Alcune difficoltà oggettive

Chi, come noi, lavora per aiutare le mamme ad allattare crede che l’allattamento debba tornare ad essere la cosa più naturale del mondo e quindi guardiamo con disagio e preoccupazione ai periodici scoppi di casi mediatici. Preferiremmo che allattare in pubblico non diventasse un problema di cui dover discutere e argomentare, ma che fosse ricondotto alla sua normalità. Piuttosto, vediamo altre difficoltà più diffuse nel nostro Paese, più urgenti, che toccano l’allattamento in modo più diretto e ampio e su cui occorre una riflessione immediata.

 

Un esempio di fondamentale importanza è il fatto che ancora oggi troppe mamme non hanno la possibilità di avere un contatto immediato con il loro bambino (nonostante le raccomandazioni a livello internazionale). Molte lo vedono il giorno dopo, oppure lo vedono per qualche minuto e poi solo dopo qualche ora. È importante invece che subito dopo il parto il bambino venga messo “pelle a pelle” sulla pancia della mamma e si aspetti che cominci a poppare spontaneamente.

 

Dal 1 al 7 ottobre si celebra in Italia la settimana mondiale per l’allattamento, che quest’anno ha come tema il contatto mamma-figlio entro la prima ora di vita. Nel nostro Paese oggi vi sono solo 13 ospedali “Amici dei bambini” (riconoscimento Oms/Unicef che garantisce che in quel reparto di ostetricia si rispettano i 10 passi per la promozione dell’allattamento materno), e molti altri ospedali ancora non prevedono nemmeno il rooming in, cioè che mamme e neonato stiano in camera insieme tutto il giorno per permettere loro di allattare senza restrizioni.

****

#### [ELENCO ATTIVITÀ]
1. Secondo il brano sull'allattamento, quanti ospedali “Amici dei bambini” ci sono oggi in Italia?
2. Riprendi il brano sull'allattamento e continualo a partire dalla sua ultima frase.
L'elenco che segue non serve in nessun modo per queste attività.

****

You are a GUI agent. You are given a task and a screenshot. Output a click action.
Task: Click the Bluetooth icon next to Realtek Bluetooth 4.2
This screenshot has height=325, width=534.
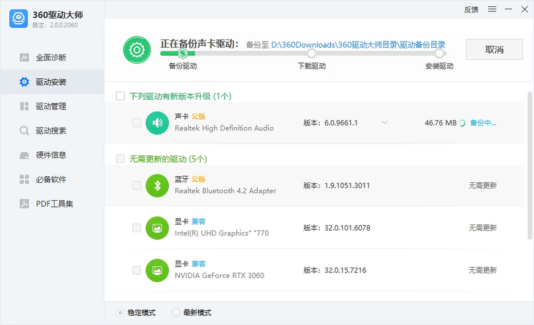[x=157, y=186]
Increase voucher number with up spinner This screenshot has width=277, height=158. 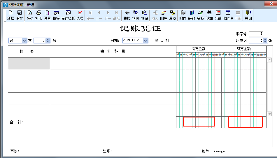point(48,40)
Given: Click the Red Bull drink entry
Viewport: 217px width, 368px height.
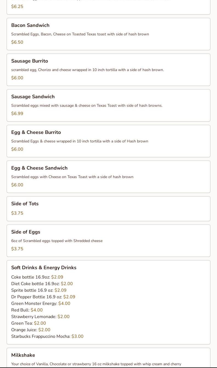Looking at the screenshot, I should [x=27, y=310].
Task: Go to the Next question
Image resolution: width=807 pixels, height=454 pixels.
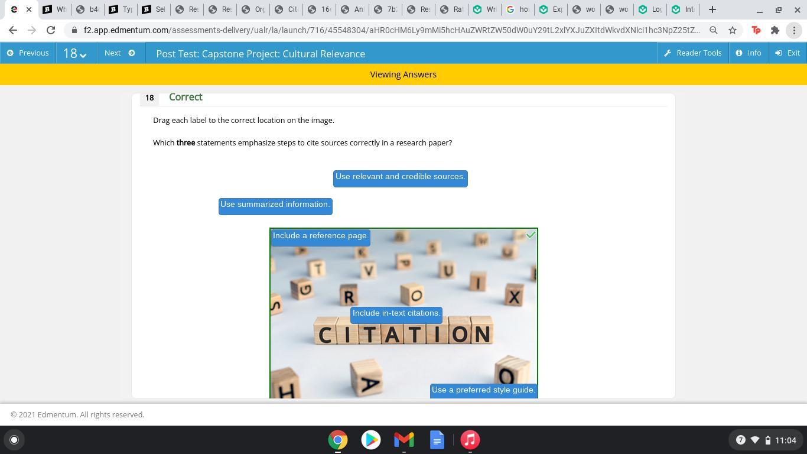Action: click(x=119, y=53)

****

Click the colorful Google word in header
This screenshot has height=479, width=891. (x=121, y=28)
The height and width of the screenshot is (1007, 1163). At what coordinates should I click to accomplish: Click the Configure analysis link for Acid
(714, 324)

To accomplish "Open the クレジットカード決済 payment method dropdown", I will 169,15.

****

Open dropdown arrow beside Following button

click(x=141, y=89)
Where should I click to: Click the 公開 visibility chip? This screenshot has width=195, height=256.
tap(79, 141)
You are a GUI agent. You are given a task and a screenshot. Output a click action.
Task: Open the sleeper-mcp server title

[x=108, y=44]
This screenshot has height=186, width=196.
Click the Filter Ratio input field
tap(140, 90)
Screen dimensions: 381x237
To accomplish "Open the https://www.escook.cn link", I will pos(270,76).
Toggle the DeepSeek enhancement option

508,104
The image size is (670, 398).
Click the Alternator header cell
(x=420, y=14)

****

#### [RISULTATI ATTESI]
1. In Italia ci sono solo 13 ospedali “Amici dei bambini”.

2.
Tantissime mamme ci raccontano che non hanno ricevuto alcun aiuto durante le prime poppate per attaccare il bambino al seno, o che hanno ricevuto indicazioni contrastanti dai vari operatori che le hanno seguite durante la degenza. Spesso vengono dimesse con l’indicazione della “giunta” di formula senza alcuna indicazione medica che la giustifichi (spesso è direttamente stampata sul libretto di dimissione). Per non parlare poi di cosa succede a casa, quando la mamma non sa veramente più a chi rivolgersi se ha dubbi o difficoltà per allattare.

 

Allattare, nella società moderna

Il marketing delle ditte di sostituti del latte materno e cibi per l’infanzia, approfittando di una legislazione carente (il nostro DL 500/94 implementa solo in parte il Codice di commercializzazione dei succedanei del latte materno), bombarda i neogenitori di sconti, offerte, buoni omaggio, riviste patinate e quant’altro per convincerli della bontà dei loro prodotti. Ma il latte di mamma chi lo promuove?

 

Chi è intorno alla mamma insiste sul fatto che «di latte artificiale non è mai morto nessuno» e la stessa generazione attuale di mamme è stata la meno allattata in Italia, così anche le nonne preoccupate della crescita del nipotino, insinuano dubbi sulla bontà del latte materno.

Inoltre, oggi le donne tornano in ufficio sempre prima e spesso hanno un contratto che non permette agevolazioni di orario per allattare. Si è quindi portati a pensare che si debba smettere di allattare quando si ricomincia a lavorare (ovviamente non è così, ma è uno dei miti più frequenti).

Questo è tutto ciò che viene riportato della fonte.